### Article:
##########

Shoot Barnes or Hornady SST's. No problems.


----------



## polaris30144 (Dec 1, 2009)

chicken cow said:


> dont want a pass through??...wasting energy




I guess you must know more than the people that design bullets as far as terminal performance. Bullet manufacturers design bullets to expend all of their energy within the target. The ideal bullet is not designed to pass through like a broad head. Using a bullet that blows through an animal causes more lost animals than ones that stay inside. Read a little history about hunting bullet design and effectiveness. Most hunters use way to much gun and too heavy a bullet to make up for marginal shot placement. White Tail deer in Georgia are not "super deer", people have been hunting and all but killing deer into extinction far longer than you or I have been alive without all of the "super, blow trees down beyond the deer" bullets. Pass through shots give better blood trails for inexperienced hunters. Every hunter that loses a deer blames the bullet, caliber or gun, they never take credit for a bad shot.


----------



## 30-338 (Dec 1, 2009)

Unlike with my centerfire rifles, I have not put much effort into developing a load for my muzzleloader.  I shoot a fifty cal Knight disc rifle.  I use 150 grains (3) fifty grain pellets of pyrodex and a 200 grain Hornady XTP pistol bullet.  I use the same bullets when reloading my .44 mag for deer hunting.  I bought the sabots by themselves and the gun shot about 1 1/2" groups at 100 yards.  I have shot several deer from about 10 yards to about fifty yards.  I lost a deer one time when I shot it at about 100 yards.  I think I shot low because the deer ran off and then went out of sight.  I went to where I last saw the deer and it got up and ran off, but I could tell its front leg was injured.  I have seen no reason to change.


----------



## Skyjacker (Dec 2, 2009)

I have had a couple of bad experiences with Power Belts.  In one case I was using them on a Kansas hunt and the Power Belts just didn't get optimal expansion and penetration.  I've heard of accuracy issues with them as well from a few people.  There's a muzzleloader forum on accuratereloading.com and most of the hard core inline muzzleloader people hate them too.

I have since switched to Thompson Shockwaves and have been very pleased.


----------



## clayfish (Dec 2, 2009)

I've shot 2 deer with powerbelts. The first was a doe at about 50 yards. The shot knocked her down and rolled her over. She kicked a few times then got up and ran off the field leaving absolutly no blood trail. I never found her. The other was a small buck that I shot at 15 yards. He ran about 40 yards and died but left no blood trail. There was no exit wound. I'm just glad he died before he got in the thick stuff or I would have never found him.

I don't shoot powerbelts any more for this reason alone. They shoot great and are very accurate in my CVA optima but if they won't kill the deer then they're worthless.


----------



## CRT (Dec 2, 2009)

clayfish said:


> I've shot 2 deer with powerbelts. The first was a doe at about 50 yards. The shot knocked her down and rolled her over. She kicked a few times then got up and ran off the field leaving absolutly no blood trail. I never found her. The other was a small buck that I shot at 15 yards. He ran about 40 yards and died but left no blood trail. There was no exit wound. I'm just glad he died before he got in the thick stuff or I would have never found him.

##########

### Information provided:
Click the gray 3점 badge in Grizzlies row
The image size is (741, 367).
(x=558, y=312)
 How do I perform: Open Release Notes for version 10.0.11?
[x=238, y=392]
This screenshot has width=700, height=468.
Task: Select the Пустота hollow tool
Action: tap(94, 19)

##########

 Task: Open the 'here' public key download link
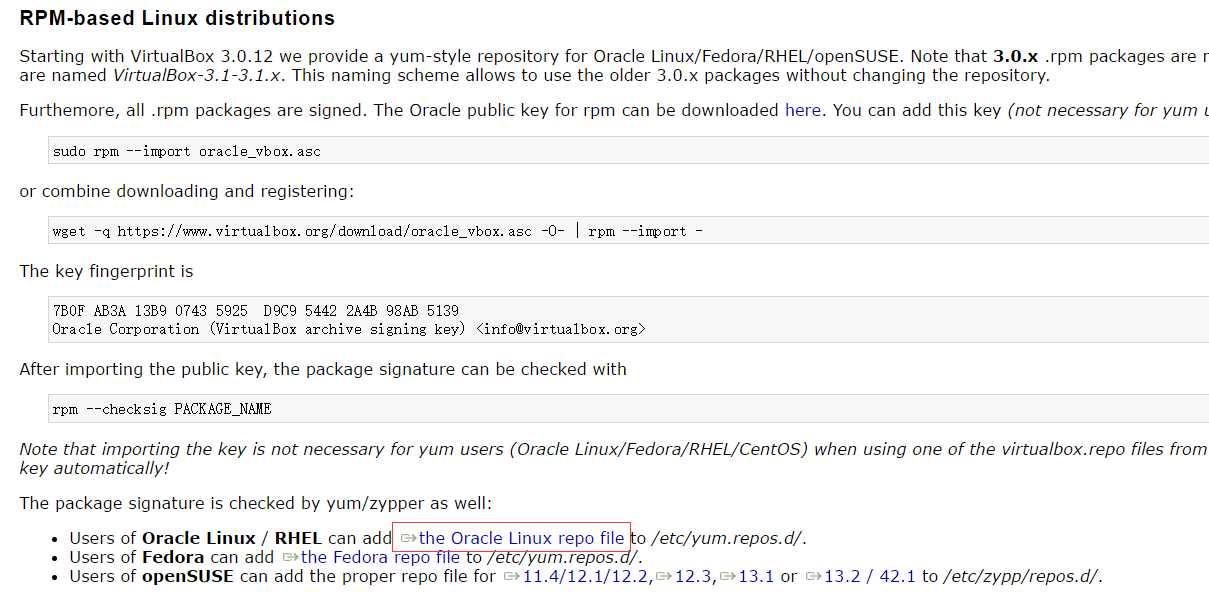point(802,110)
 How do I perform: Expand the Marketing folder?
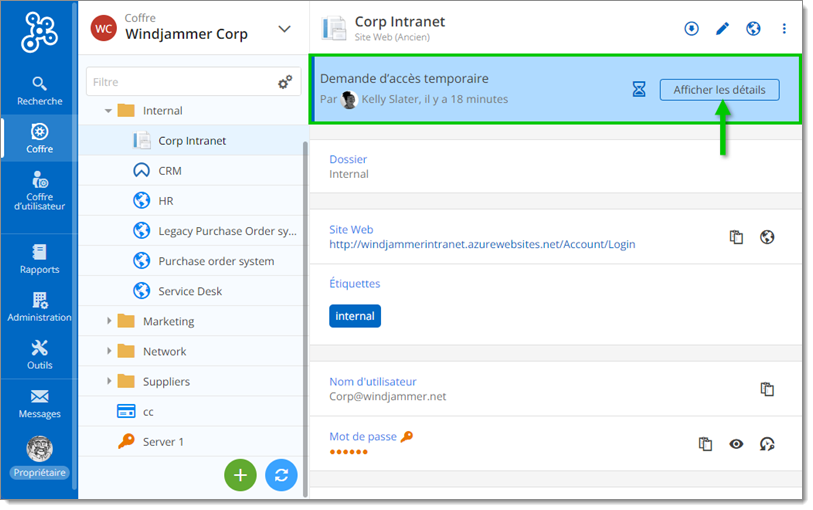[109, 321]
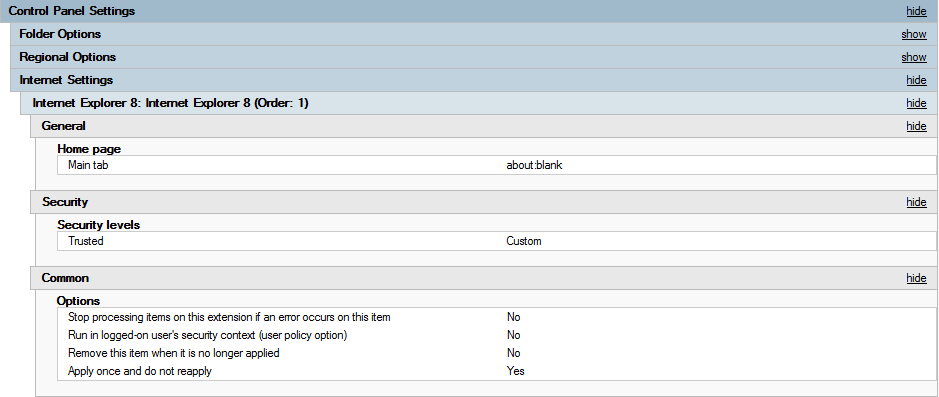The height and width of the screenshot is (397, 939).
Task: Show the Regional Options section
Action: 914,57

##########

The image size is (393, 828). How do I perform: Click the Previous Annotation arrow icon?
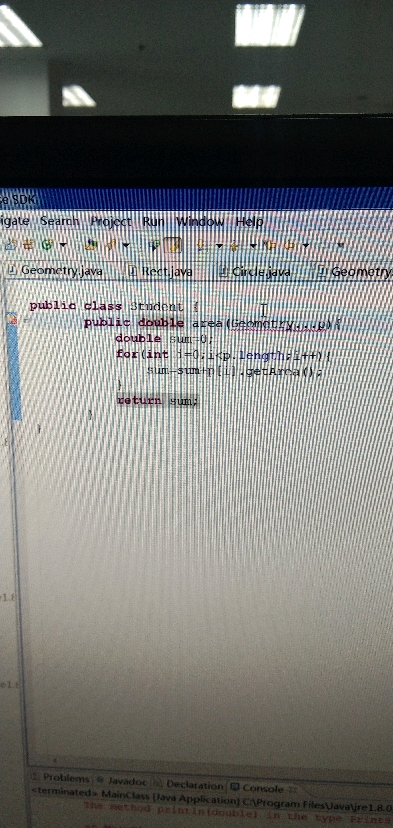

##########

### The tasks:
• 1. In the forum thread on muzzleloader bullets, what rifle does 30-338 shoot?
• 2. In the forum thread on muzzleloader bullets, condense the paragraph beginning "Unlike with my centerfire rifles" into a bulleted list that keeps its main facts.
• 3. Write the next part of the forum thread on muzzleloader bullets, starting after its final quoted sentence.
The items play no part in any of the tasks.

### In response:
• 1. A fifty cal Knight disc rifle.

• 2.
- Little effort has gone into developing a muzzleloader load, unlike for the centerfire rifles.
- Rifle: a fifty cal Knight disc rifle.
- Load: 150 grains of Pyrodex (three fifty-grain pellets) behind a 200-grain Hornady XTP pistol bullet, the same bullet used in .44 mag reloads for deer.
- The sabots were bought separately, and the gun shot about 1 1/2" groups at 100 yards.
- Several deer have been taken at distances from about 10 to about fifty yards.
- One deer shot at about 100 yards was lost, probably from a low shot. It ran off with an injured front leg.
- No reason to change has been seen.

• 3.
> 
> I don't shoot powerbelts any more for this reason alone. They shoot great and are very accurate in my CVA optima but if they won't kill the deer then they're worthless.



Just wondering, how much powder/pellets were you using?

I currently use PBs but I'm thinking about switching to something else.

Thanks


----------



## Skyjacker (Dec 2, 2009)

5pointCal said:


> Just wondering, how much powder/pellets were you using?
> 
> I currently use PBs but I'm thinking about switching to something else.
> 
> Thanks



I used to use 150 grains of powder pellets and I believe the 245 grain Power Belt.   Switch before you lose a nice buck.


----------



## clayfish (Dec 4, 2009)

> Just wondering, how much powder/pellets were you using?
> 
> I currently use PBs but I'm thinking about switching to something else.
> 
> Thanks



The first was using 100g of loose pyrodex and the other was 150g pellet 777.


----------



## ejs1980 (Dec 4, 2009)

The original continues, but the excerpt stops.